As the day wore on, the pile of bank notes upon the table mounted higher and higher, and the rows of glistening sovereigns grew longer and longer, until they stretched across the table like streams of yellow ore. It was difficult to realise how those bleak western plains had ever produced so much money, and the conviction seemed to force itself upon the mind that a considerable part of it had either been earned by work across the Channel, or in remittances from friends and relations on the other side of the broad Atlantic.
“Father,” exclaimed one of the younger men, pushing excitedly his aged parent into the room where the rents were being paid over, “come along; you have lived to strike a blow for freedom and Ireland.” The words were uttered with earnestness and enthusiasm. There are upwards of 300 tenants upon this estate alone who have adopted the “Plan,” and a further sitting will be necessary in order to receive the remaining lodgments.
A couple of policemen, who looked chilled and spiritless, walked about the platform, but made no attempt to interfere with the proceedings.
It would be useless to add the least comment to such a picture. When similar scenes are witnessed everywhere over a country, and accepted by every one as the natural consummation of events, and the law is impotent to prevent them, the Revolution is not impending—it is practically accomplished in the mind of all classes.
CHAPTER XVI.
SCOTTISH IRELAND.
Enniskillen.
If you did not know beforehand that you are entering a new Ireland through Enniskillen, an Ireland, Scotch, Protestant, manufacturing, a glance through the carriage-window would suffice to reveal the fact. Over the hill, on the right, a fine country-house waves to the wind, as a defiance to the League, his orange-coloured flag, the colours of the “Unionists.” The landlords of Leinster, Munster, and Connaught, who are Orangemen, as well as others, dare not proclaim their opinions so boldly, hoist them at the top of the main mast, so to say; for it might simply cost them their lives. You must come to “loyal Ulster” to see such acts of daring, for the simple reason that they are without danger here.

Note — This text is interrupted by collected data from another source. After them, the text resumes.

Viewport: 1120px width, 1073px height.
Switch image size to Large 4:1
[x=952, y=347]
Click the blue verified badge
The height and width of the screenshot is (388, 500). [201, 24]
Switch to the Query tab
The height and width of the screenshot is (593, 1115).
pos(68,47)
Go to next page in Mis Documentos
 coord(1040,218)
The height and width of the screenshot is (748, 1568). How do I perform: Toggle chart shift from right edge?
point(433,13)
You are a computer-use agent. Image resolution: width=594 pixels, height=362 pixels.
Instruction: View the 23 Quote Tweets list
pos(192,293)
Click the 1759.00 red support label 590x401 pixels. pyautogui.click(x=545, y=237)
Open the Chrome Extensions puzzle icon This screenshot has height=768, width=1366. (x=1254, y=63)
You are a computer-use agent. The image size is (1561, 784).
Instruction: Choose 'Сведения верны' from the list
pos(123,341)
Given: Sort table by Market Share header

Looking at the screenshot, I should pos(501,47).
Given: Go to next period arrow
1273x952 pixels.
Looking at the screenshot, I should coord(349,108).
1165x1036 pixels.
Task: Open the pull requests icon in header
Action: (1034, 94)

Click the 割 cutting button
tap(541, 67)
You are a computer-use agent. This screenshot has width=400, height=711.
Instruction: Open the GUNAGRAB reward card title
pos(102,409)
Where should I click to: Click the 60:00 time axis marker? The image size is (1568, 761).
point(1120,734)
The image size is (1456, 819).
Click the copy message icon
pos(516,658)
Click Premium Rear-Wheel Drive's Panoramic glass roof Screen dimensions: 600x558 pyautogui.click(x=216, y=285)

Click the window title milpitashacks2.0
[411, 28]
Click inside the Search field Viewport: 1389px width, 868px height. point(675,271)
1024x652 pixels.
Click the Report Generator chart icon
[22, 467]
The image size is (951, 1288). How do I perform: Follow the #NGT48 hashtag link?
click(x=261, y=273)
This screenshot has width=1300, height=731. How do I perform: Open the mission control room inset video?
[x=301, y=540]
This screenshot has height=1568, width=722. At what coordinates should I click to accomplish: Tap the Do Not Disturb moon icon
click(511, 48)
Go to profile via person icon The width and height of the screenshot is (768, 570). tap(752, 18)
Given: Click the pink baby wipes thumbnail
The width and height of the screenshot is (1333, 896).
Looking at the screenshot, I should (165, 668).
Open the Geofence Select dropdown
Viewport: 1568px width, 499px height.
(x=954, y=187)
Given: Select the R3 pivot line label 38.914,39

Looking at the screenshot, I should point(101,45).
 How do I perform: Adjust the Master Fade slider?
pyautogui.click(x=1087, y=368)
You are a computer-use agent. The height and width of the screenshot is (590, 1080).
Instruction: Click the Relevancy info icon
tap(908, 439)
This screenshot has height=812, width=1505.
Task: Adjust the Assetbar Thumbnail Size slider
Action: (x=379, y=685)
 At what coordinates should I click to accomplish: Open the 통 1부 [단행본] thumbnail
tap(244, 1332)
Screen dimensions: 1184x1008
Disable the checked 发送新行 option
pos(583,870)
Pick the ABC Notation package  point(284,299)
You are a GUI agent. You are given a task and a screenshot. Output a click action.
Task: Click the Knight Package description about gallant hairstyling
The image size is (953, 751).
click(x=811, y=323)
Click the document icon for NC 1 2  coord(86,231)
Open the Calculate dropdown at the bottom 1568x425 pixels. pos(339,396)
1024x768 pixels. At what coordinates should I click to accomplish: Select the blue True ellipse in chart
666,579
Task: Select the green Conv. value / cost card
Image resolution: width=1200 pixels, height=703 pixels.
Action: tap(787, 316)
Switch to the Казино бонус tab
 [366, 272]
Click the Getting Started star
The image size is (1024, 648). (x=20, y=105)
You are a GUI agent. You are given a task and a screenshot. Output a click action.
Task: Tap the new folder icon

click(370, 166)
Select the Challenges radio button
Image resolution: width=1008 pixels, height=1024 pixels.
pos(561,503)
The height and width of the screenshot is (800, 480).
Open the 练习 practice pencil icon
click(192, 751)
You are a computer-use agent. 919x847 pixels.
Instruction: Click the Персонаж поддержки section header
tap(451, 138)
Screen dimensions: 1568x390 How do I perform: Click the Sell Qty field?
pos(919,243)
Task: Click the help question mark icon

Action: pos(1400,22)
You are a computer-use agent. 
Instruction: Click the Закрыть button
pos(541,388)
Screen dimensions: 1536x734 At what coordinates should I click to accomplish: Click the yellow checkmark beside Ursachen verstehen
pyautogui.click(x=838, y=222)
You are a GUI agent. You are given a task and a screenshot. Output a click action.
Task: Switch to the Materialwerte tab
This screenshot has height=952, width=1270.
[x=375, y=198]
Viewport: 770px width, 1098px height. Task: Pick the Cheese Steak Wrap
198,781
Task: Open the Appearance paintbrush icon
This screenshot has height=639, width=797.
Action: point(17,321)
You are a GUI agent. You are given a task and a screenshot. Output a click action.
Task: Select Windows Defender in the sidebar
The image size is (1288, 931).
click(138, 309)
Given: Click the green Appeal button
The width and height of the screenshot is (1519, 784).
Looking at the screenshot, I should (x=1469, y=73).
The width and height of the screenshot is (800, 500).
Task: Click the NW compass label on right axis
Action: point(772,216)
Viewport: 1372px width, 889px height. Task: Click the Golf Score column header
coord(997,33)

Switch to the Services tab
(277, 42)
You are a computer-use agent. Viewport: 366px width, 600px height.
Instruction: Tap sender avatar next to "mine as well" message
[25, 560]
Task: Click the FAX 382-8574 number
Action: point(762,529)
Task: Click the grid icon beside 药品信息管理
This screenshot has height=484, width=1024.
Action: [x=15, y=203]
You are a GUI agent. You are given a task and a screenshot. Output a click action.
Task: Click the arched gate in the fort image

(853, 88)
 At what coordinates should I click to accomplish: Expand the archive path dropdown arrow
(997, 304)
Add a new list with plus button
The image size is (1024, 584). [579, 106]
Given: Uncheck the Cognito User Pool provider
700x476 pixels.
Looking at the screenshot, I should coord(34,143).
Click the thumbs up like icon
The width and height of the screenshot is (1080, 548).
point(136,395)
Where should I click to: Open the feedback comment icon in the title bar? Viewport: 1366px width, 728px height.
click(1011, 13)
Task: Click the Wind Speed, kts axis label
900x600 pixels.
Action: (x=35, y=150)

Another symptom, more eloquent still than the colour of the flag, is the aspect of the landscape; no more uncultivated fields, no more endless bogs and fens. Instead of those long, red, or black streaks of peat, alternating with consumptive oat and potato-fields, green, fat meadows, mown by steam, studded with cows, in the most prosperous condition, spread themselves before your eyes. Some trees are to be seen now. The hedges are in good repair, the horses well harnessed to solid carts; the hay-stacks have a symmetrical outline, and vast fields of flax nod under the breeze; the farm-houses are well built, flanked by neat kitchen-gardens; in short, all gives the general impression of a properly cultivated land. Nothing like the agricultural opulence of Kent or Warwickshire though, but the normal state of a tolerably good land, where human industry is not fighting against an accumulation of almost insuperable obstacles.